**Task to carry out:**
The lines to copy are those in the records below that hold the word "pixels".

**Entries shown:**
════════════════════
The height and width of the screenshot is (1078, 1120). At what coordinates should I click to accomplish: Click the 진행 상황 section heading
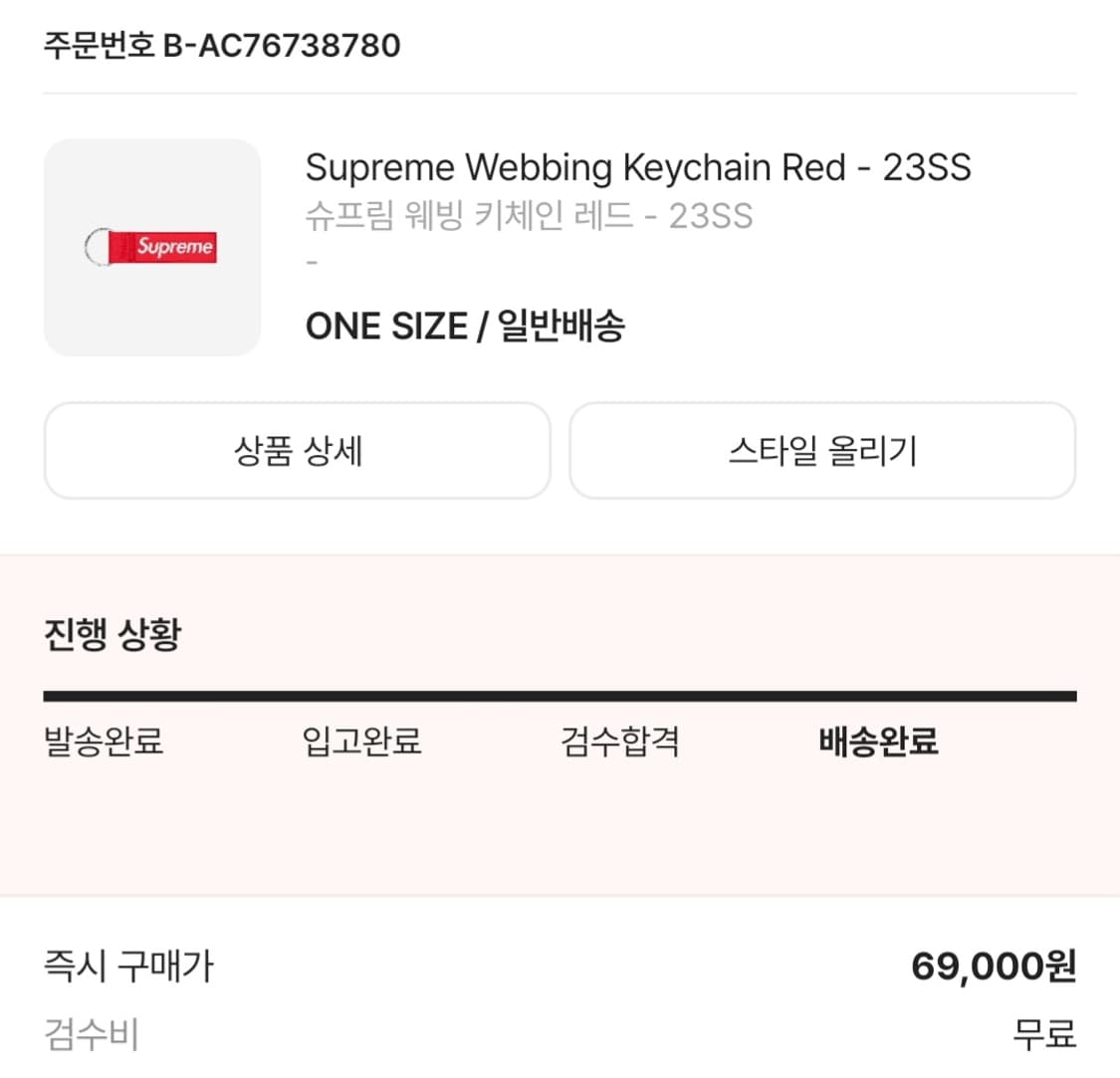point(112,634)
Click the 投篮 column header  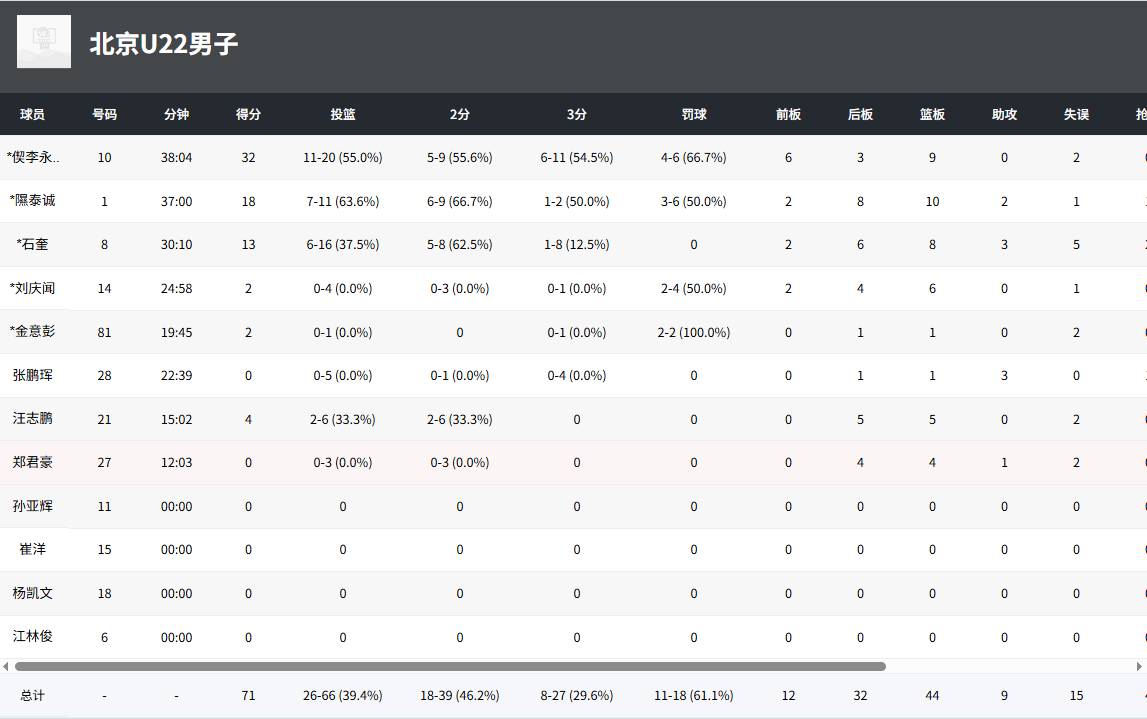pos(343,115)
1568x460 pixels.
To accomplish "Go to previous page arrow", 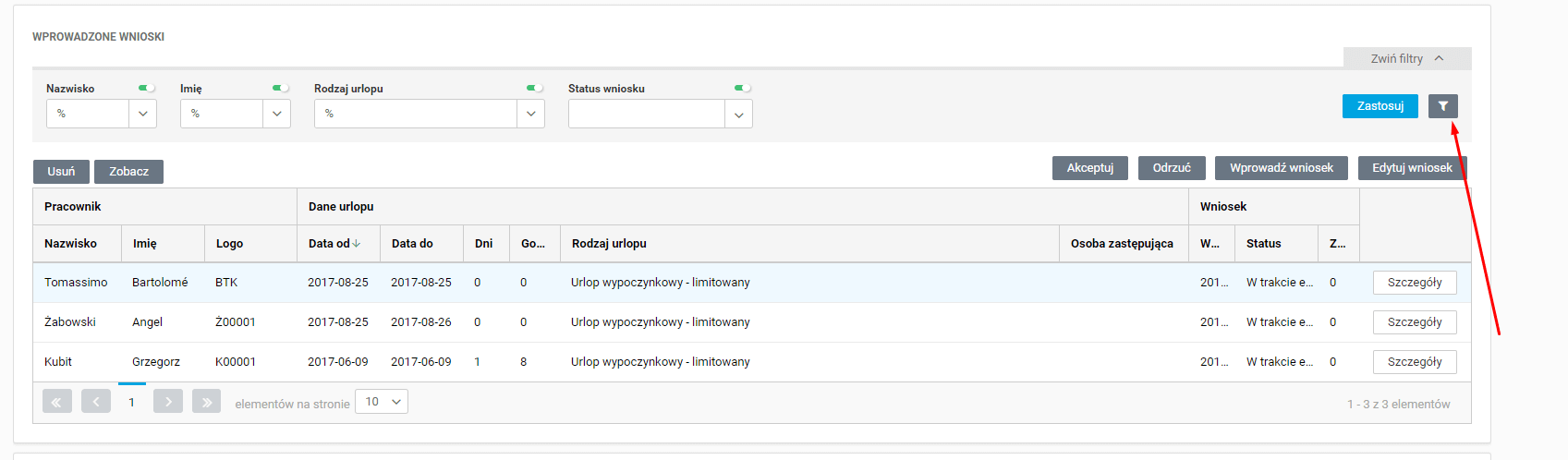I will click(96, 402).
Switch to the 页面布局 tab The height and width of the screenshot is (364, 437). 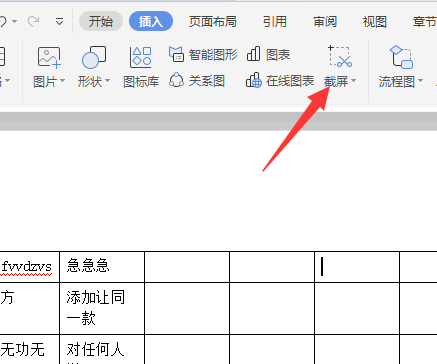(x=213, y=22)
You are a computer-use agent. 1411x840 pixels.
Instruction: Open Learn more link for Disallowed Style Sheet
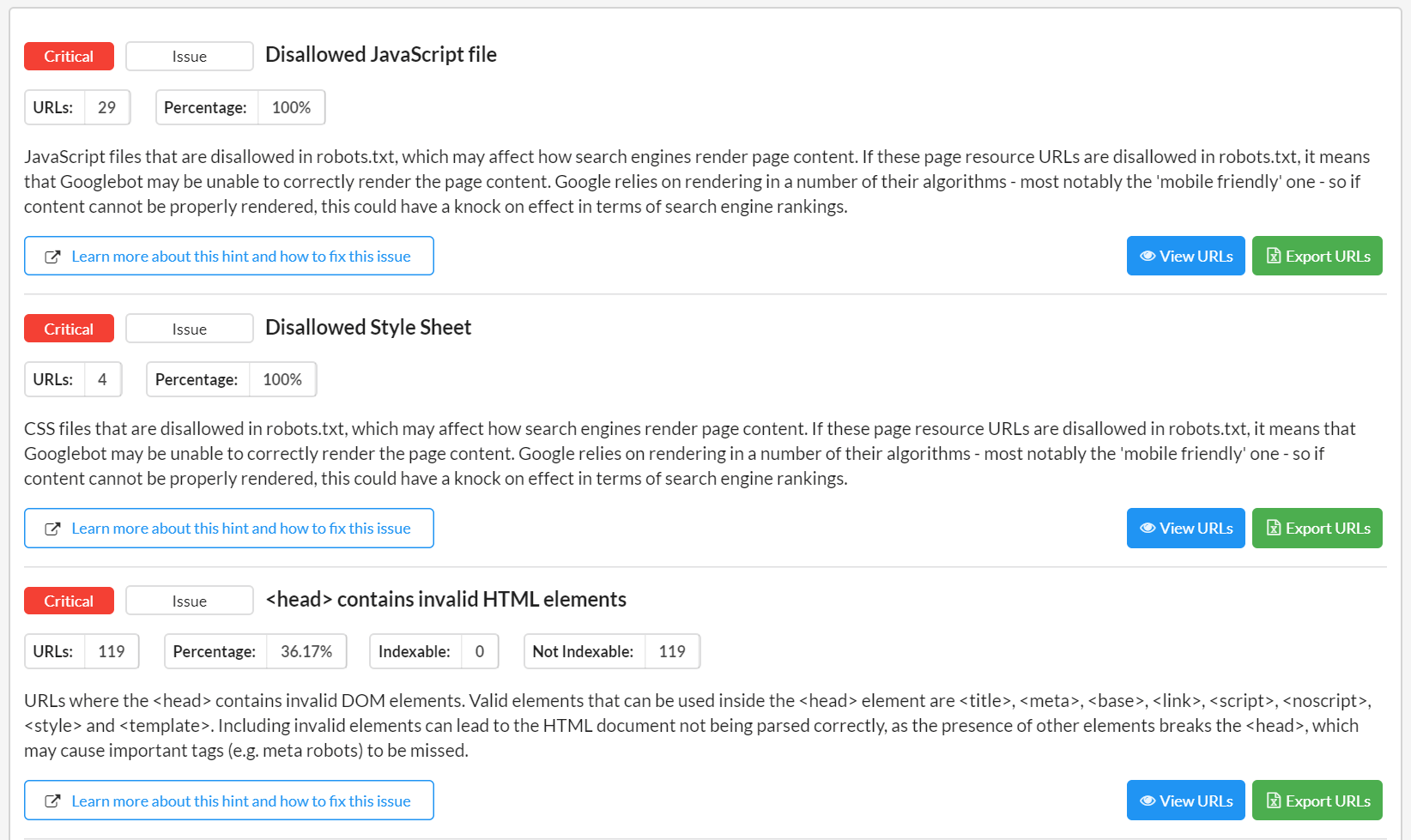(240, 529)
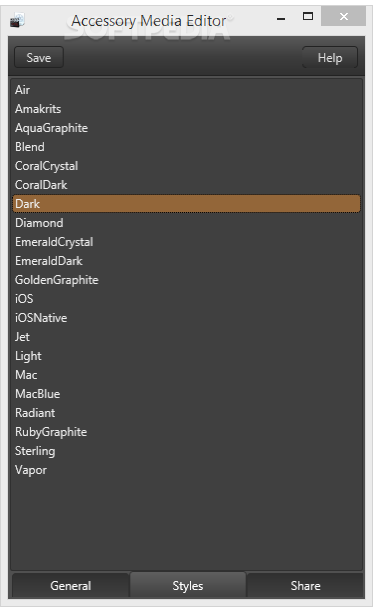Select the GoldenGraphite style

[x=186, y=279]
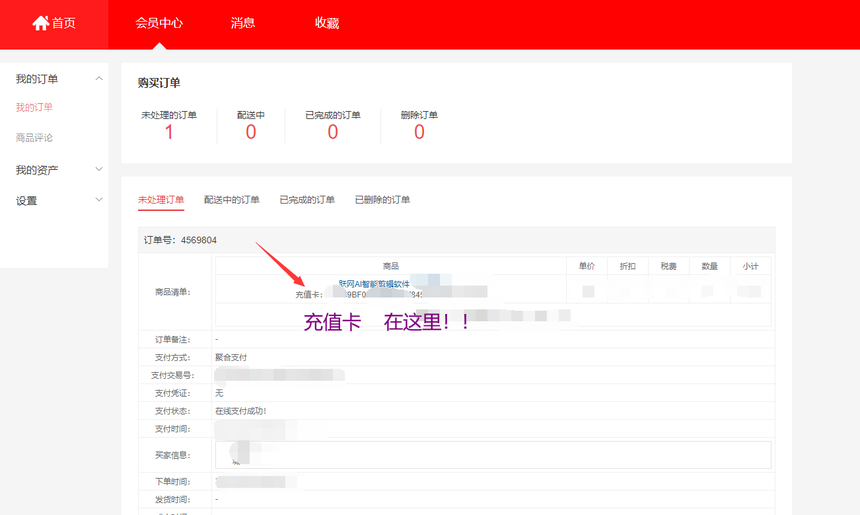Click the 未处理的订单 count of 1

coord(169,132)
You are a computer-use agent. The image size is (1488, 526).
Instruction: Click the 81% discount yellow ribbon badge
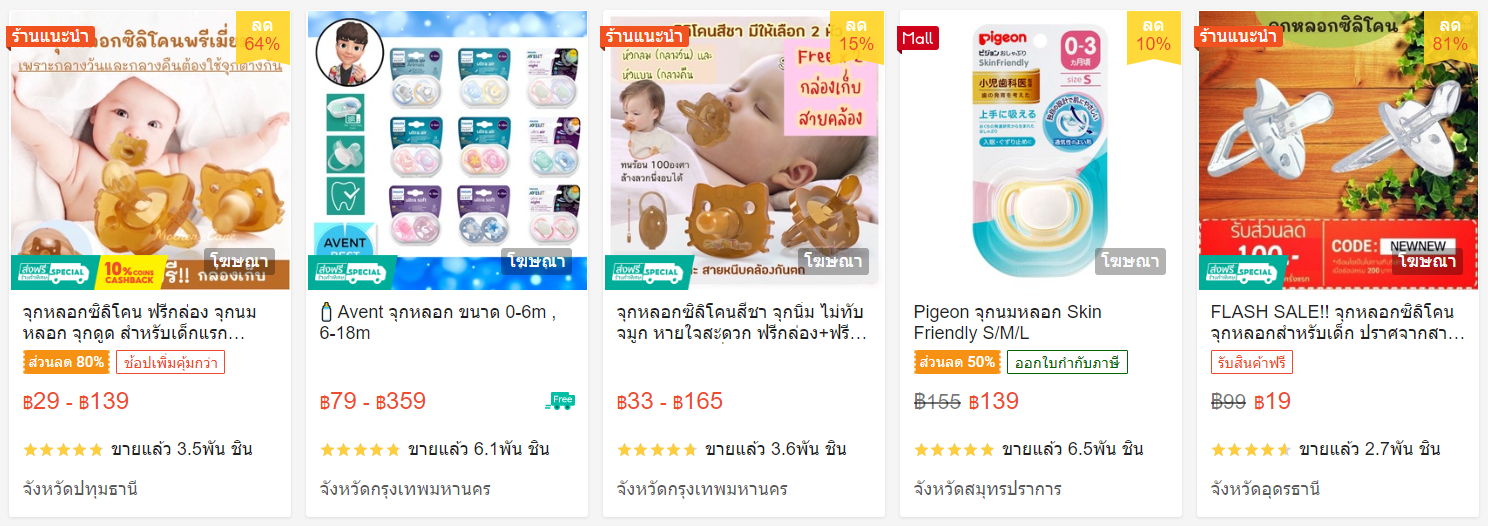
════════════════════
**Exercise output:**
1568x460 pixels.
You are a computer-use agent. 1411x840 pixels.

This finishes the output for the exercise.